H: I suggest that there are two types: the "ordinary-" and the "professional" directors.
G. If there are too many of either type - or from a combination -on the board, then that could spell trouble.
The other directors will have to "carry " them in board meetings.
Alternatively, it may result in other qualified directors becoming absent from key meetings.
H: As a consequence, the influence of these mediocre directors will be higher than desired.
It is well known that mediocrity attracts mediocrity! They will never resign unless asked to!
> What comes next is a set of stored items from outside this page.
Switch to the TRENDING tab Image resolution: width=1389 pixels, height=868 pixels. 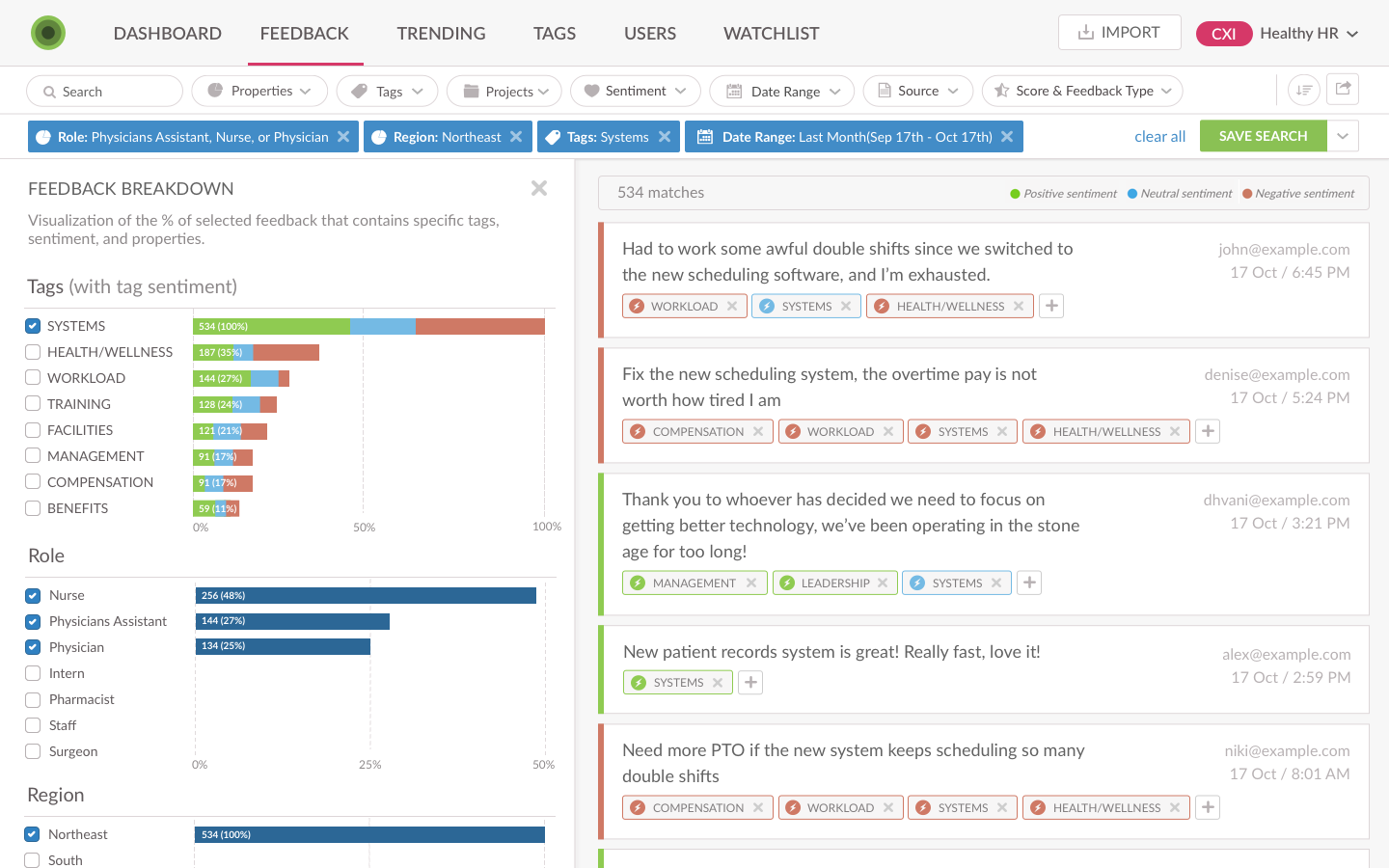[x=441, y=33]
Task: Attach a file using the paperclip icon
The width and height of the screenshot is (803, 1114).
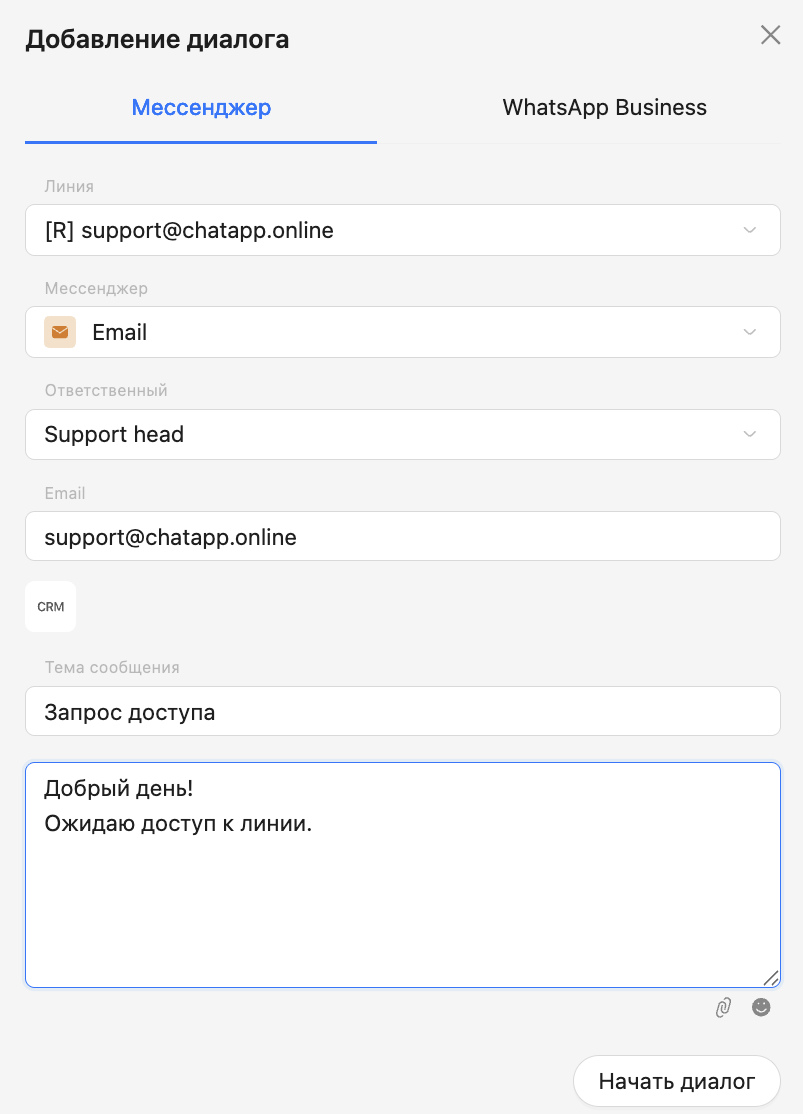Action: [724, 1007]
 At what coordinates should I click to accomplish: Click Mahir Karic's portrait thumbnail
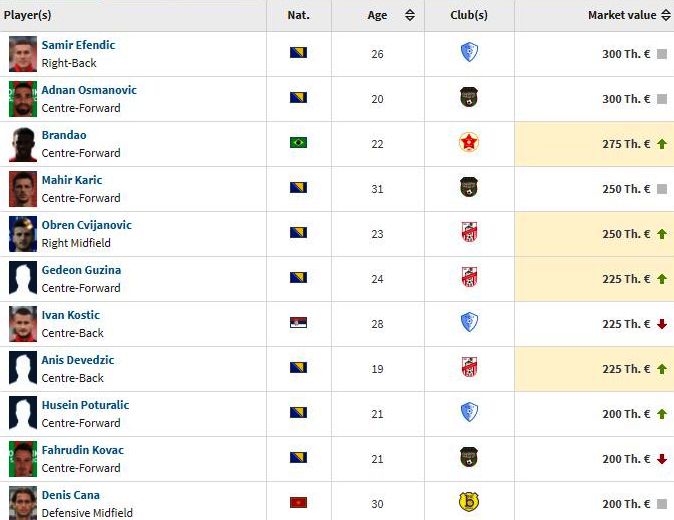click(23, 189)
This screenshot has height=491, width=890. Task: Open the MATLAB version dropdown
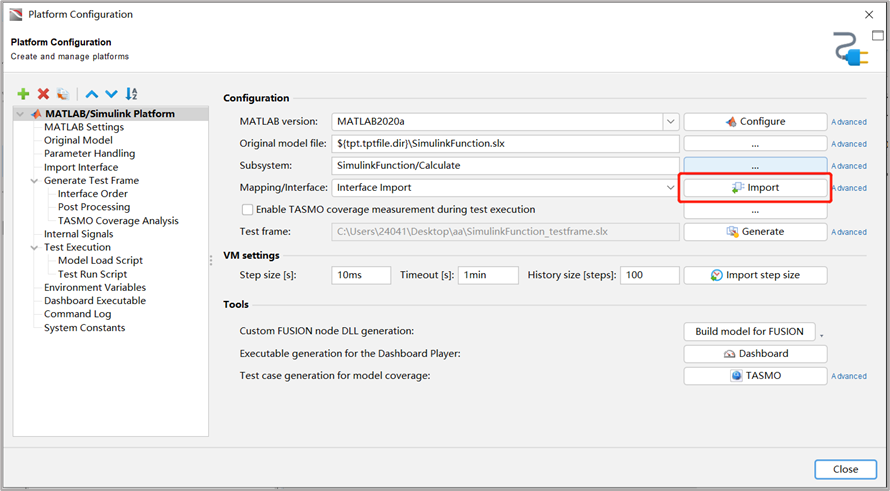(670, 121)
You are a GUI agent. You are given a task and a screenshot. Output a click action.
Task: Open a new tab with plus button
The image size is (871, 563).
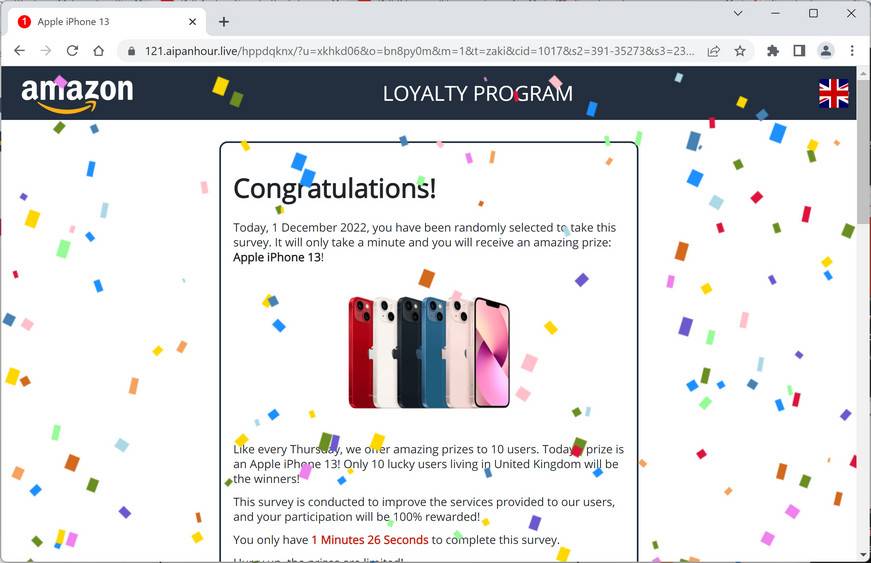click(x=224, y=22)
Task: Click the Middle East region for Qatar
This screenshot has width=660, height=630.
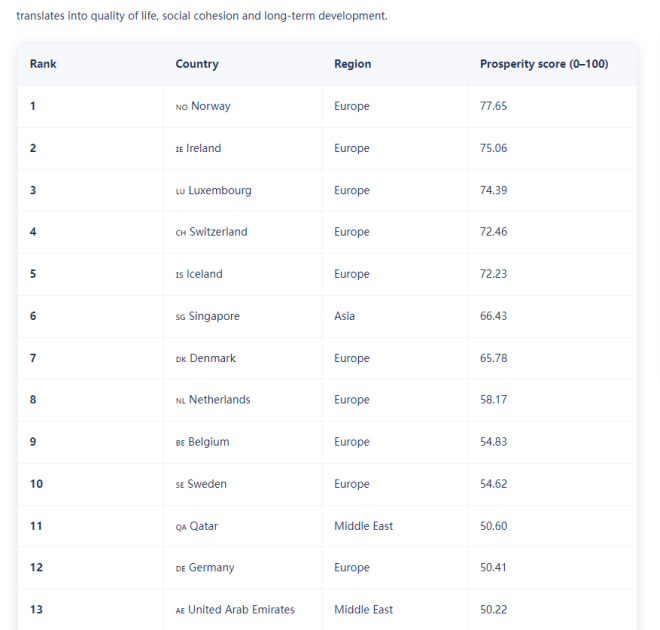Action: point(363,526)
G: Should something go wrong, then both types may claim that " It was a decision of the Board". If a proposal turns out to be a winner then they may let it be known unofficially that either they proposed it or at least voted for it: None may have attended the meeting concerned!
H: The ordinary director is in there for the money while the professional- while interested in the fees- may also feel that he is needed or that he can contribute.
G: The latter may be a director of too many public companies already. Many are directors of private companies as well! The unsophisticated investor may think this to be a good recommendation!
H: But the well informed investor knows that this type will not be able to do justice to his investment as he / she may spend too much time on his / her own favourite investments instead!
G: The investor should check that directors have shares in the company: refer to the Annual report and / or the web: company news from the stockexchange.
H: BCH compels the directors to hold shares. Needless to say that they are a top performing company!
G: Sometimes, a well performing CEO, Financial director or other director suddenly leaves; why?
H: Before a director is elected, you, the part- owner / investor may want to put the following questions to the prospective director ( through the Chair of the Meeting ):
1.What are your qualifications? ( eg. accountant, engineer-state type-, etc. )
2. How are you going to contribute?
3. Please state the number of directorships of (a) Public companies. (b) Ditto Private companies? (c) The most prominent names of say up to 2 companies?
G: Comments: Item 3(c) will give you some idea of the status of the companies he was a director of. ( However, he may also have been made to resign! ).
The investor should first mention to the chair that the question is in 3 parts and then read these questions slowly.
It is best to have a friend - who is able to briefly comment on the prospective director's replies - where this is necessary.
If the reply is very unsatisfactory, then further comment from another contributor may be needed.
H: Any contributors need to behave in a civil manner: bad manners tend to upset the meeting and diminish the cause.
Where it is possible to have your dissenting vote entered in the Minutes, please have it done!
G: It is a pity that most institutions support the directors of a company, right or wrong.
One would have thought that they would be most interested if certain directors were shown to be performing badly.
After all, it affects their returns; these tend to be poor!